Not that I could argue with his taste. The hot dogs were limp and flavorless, the buns stale. My beer was flat and he still hadn’t touched his Coke. Great seats though, right behind third base. Of course, great seats weren’t hard to come by at Shea in October. Not with the Mets falling out of play-off contention by Mother’s Day. They were just playing out the string on another long, losing season now. I doubt there were more than two thousand people in the whole stadium, counting the players, coaches and vendors, all of whom seemed really bored. Some non-touted prospect was laboring out there on the mound in the hazy, heavy air, falling behind to every Marlin he faced. He gave up three runs before he got his first out, the flop sweat streaming from him. Dallas left him out there anyway. For seasoning.

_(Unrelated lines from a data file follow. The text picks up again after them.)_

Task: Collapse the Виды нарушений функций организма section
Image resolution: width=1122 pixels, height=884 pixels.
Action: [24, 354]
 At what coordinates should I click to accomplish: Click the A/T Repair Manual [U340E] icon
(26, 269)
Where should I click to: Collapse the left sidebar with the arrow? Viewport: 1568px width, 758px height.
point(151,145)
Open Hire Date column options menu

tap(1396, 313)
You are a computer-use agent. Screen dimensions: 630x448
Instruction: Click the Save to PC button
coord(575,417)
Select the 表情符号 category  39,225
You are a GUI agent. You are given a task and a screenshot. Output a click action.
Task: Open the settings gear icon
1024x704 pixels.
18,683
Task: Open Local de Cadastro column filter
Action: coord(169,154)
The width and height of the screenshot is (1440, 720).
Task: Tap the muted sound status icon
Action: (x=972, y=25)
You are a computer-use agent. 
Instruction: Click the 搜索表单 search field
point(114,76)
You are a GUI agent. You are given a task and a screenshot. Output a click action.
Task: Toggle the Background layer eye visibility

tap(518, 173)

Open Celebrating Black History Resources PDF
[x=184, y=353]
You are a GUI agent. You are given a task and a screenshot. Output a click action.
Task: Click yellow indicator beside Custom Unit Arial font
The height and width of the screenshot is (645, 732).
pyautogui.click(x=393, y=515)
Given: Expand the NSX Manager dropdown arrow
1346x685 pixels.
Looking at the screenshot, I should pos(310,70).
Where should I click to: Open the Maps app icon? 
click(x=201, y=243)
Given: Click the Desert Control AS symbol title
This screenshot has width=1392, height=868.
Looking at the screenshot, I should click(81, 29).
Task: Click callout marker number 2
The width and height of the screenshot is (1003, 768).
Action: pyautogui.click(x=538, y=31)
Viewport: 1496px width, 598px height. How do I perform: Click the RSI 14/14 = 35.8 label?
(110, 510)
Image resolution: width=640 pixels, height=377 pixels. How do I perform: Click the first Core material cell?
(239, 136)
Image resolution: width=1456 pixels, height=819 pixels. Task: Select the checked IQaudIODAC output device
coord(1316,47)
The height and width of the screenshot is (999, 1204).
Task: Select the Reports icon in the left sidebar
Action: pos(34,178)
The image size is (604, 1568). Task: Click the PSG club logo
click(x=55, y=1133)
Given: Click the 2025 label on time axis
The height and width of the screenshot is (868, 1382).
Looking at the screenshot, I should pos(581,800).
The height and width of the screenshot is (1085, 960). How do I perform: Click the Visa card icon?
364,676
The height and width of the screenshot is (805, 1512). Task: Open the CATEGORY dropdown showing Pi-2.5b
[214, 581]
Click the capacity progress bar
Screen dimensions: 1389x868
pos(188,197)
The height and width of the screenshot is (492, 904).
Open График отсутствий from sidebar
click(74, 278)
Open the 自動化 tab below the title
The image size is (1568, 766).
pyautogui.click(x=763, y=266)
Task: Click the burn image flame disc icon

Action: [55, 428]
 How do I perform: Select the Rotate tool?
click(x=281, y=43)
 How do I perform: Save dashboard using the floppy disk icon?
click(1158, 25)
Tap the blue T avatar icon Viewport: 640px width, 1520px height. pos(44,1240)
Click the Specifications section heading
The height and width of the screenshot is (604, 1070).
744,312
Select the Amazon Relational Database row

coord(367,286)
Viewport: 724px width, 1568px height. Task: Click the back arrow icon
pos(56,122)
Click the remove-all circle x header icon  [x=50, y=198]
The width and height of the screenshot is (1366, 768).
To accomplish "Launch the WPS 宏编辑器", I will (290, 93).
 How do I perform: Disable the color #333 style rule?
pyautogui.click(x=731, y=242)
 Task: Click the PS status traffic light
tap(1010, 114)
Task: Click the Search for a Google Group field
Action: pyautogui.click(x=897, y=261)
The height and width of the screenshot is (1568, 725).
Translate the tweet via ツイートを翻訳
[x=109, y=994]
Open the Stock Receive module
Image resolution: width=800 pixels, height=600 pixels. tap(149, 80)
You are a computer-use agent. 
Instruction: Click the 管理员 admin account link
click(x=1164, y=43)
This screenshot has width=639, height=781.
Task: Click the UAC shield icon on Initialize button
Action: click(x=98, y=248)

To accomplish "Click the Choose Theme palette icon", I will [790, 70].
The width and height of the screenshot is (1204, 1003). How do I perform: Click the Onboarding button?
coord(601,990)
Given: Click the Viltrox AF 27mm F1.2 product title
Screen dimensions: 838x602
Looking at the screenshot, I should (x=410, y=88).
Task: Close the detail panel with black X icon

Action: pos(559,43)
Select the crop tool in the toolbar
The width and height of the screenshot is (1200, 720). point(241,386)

I couldn’t blame Arvin Gibbs for being hostile, either. Which he was. He had plenty to be hostile about. Thor’s son was also confused and tightly wound, a pent-up basket case with an oversized Adam’s apple that jumped up and caught every third or fourth word he tried to get out. He spoke in quick gulps, almost like he had the hiccoughs, and he had very little control over which octave he was in. He was a gangly kid, nearly six feet tall, with thick wire-rimmed glasses, a pubic mound of curly black hair on his head, mournful eyes and ears he hadn’t grown into yet. He had pimples scattered across his face in a connect-the-dots fashion and braces on his top and bottom teeth. He looked much more like a nerd than he did a brawler. But his battle trophies—the fat, tender lip, the welt under his left eye—said otherwise. He wore a Barnard sweatshirt, jeans and scuffed Air Jordans, and had not objected to eating out with me, even though I was a complete stranger. He seemed to have accepted that he had no control over his life, which is a sad thing to already know and accept when you’re only fourteen years old.